Extracted data:
* * * * * * *
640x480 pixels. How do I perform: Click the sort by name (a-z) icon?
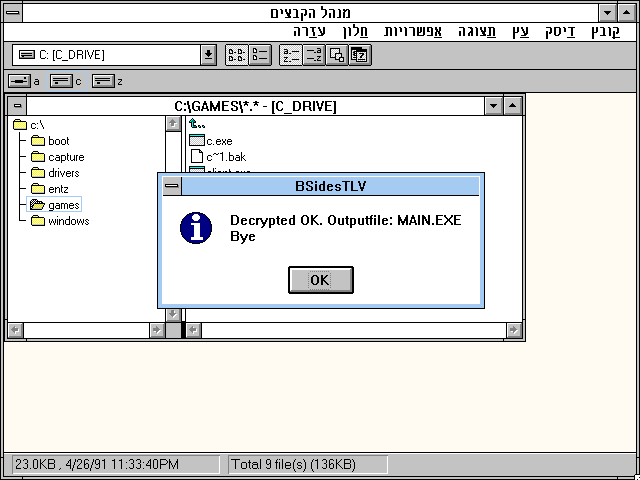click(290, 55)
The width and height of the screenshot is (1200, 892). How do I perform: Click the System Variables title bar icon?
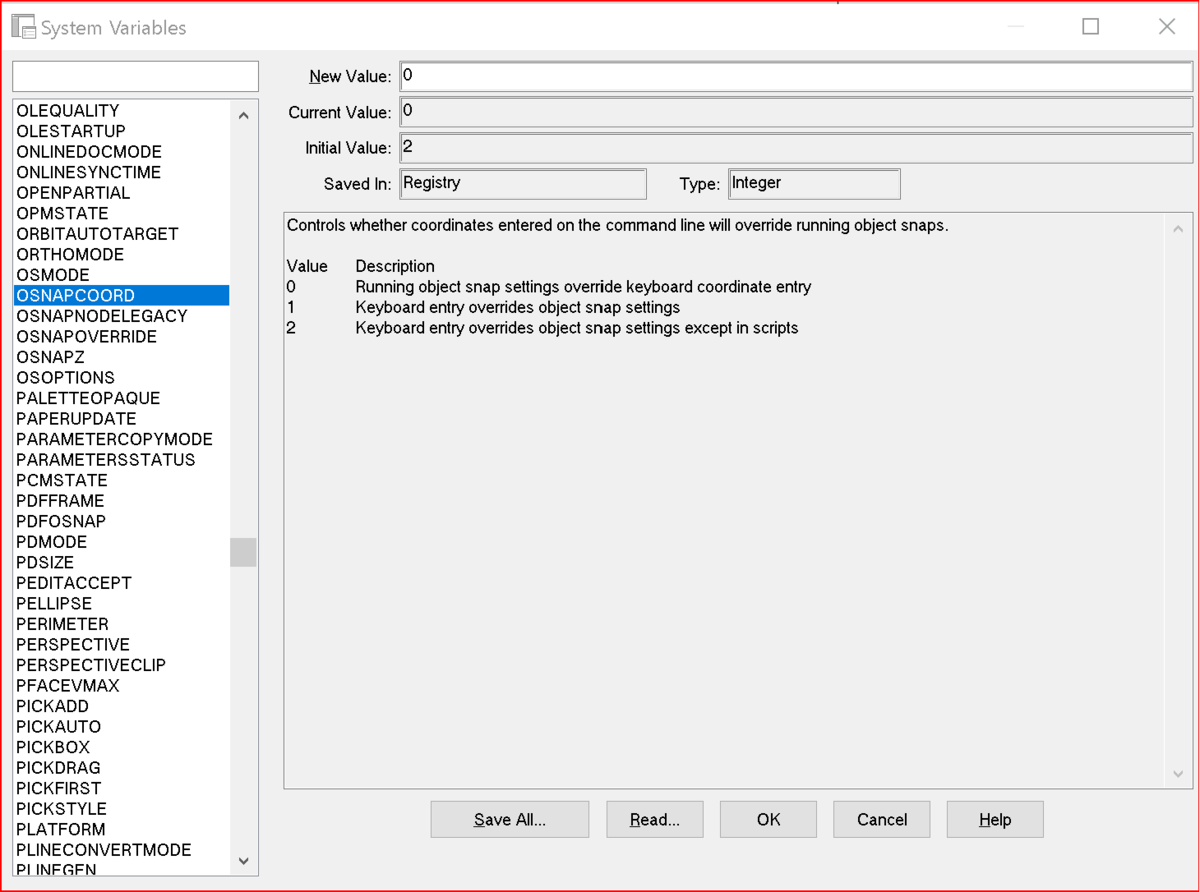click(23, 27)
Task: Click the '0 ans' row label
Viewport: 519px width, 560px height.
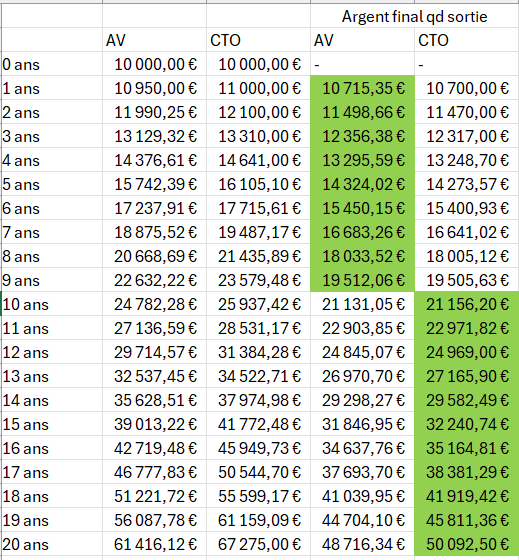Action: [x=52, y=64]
* * * * * * *
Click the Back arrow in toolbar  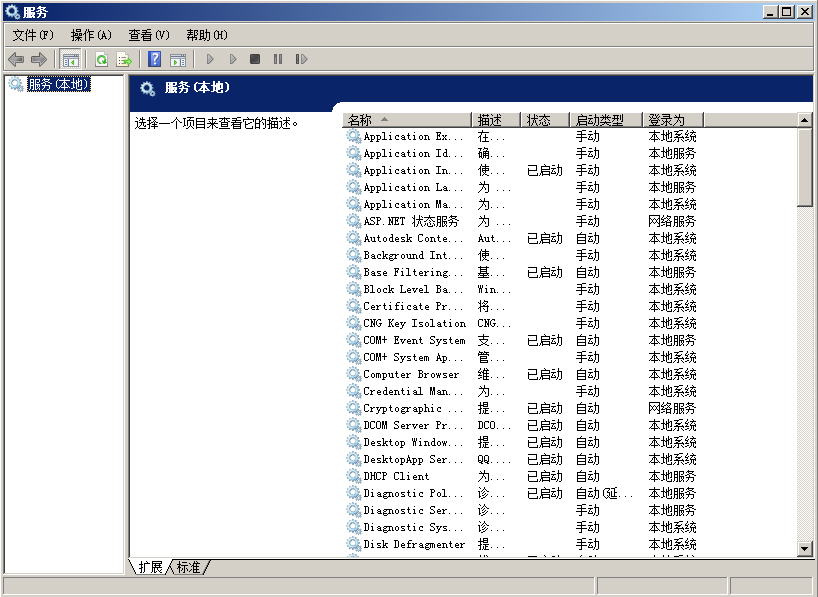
* * * * * * *
Task goal:
Within these entries, output exactly the lines starting at the one with "640x480 pixels. How" and finishing at the one with "Task: Click the '0 ans' row label". Leave pictures out of the output.

Answer section:
640x480 pixels. How do I perform: Click the sort by name (a-z) icon?
click(290, 55)
The width and height of the screenshot is (1200, 892). How do I perform: Click the System Variables title bar icon?
click(23, 27)
Task: Click the '0 ans' row label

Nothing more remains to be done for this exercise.